If you are making a change within the paid units, such as a unit decrease, the option to prorate is not available.
When making a unit change, you choose one of three proration behaviours:
BehaviourWhat happens
Not proratedThe change takes effect at the next renewal with no billing document created
ImmediateThe change takes effect on the effective date and a prorated invoice or credit note is created immediately
Next renewalThe change takes effect on the effective date and a prorated line item is added to the renewal invoice when the subscription renews
Choosing Next renewal is useful when you want to honour a commitment to a customer for the rest of the current period without generating any adjustment documents.
If a non-prorated update is made when increasing units, proration will be unavailable until the next period.

Credit notes and credit balance

Subscription Details Page Credit Notes Screenshot
When a credit note is generated, the credit is not automatically refunded. Instead, it is held as a credit balance on the subscription in Saasybill and tracked as a credit note in Xero. You can see all credit notes and the changes that made them in the Credit Notes section of the subscription details page. See the full rundown on the Subscriptions page. The credit balance is applied automatically to reduce future invoices on that subscription. Allocations are created in Xero to record this.
Credit notes may require an allocation action in Xero before the balance is applied. If a credit note needs attention, Saasybill will surface an alert on the subscription details page.
Credit notes can only be applied automatically if Smart Invoice Approval in you Company Settings is enabled. Otherwise, allocations will have to be made manually in Xero.
Adjusting credit notes in Xero may lead to inaccurate amounts in Saasybill. It is recommended to allow Saasybill to generate and apply credit notes automatically. If you must allocate a credit note in Xero, apply it to an invoice on the same subscription.

The minimum invoice amount

Saasybill applies a minimum invoice amount threshold before moving an invoice to Awaiting Approval status in Xero. If the prorated amount falls below this threshold, the invoice remains in Draft. This threshold can be set at the company level and overridden on individual subscriptions.

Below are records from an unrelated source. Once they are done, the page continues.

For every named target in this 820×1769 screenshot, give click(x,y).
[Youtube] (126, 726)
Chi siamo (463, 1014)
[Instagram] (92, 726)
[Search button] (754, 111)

Upcoming renewal behaviour

If the subscription renewal is within one month at the time of the unit change, Saasybill prompts you to decide whether the updated unit count should be added to the upcoming renewal invoice or kept as a separate prorated charge. This avoids creating two separate invoices close together.

What does not trigger a billing change

The following do not generate a billing document mid-cycle:
  • Updating invoice due date or minimum invoice amount overrides
  • Changing a plan’s Xero account mapping
  • Ending a subscription (no refund or credit is given for ending a subscription before the end of the current period)

Subscription history

Every billing change is recorded in the subscription’s history. This log tracks what changed, when it changed, and what billing document was created as a result. It is the audit trail for a subscription’s lifecycle.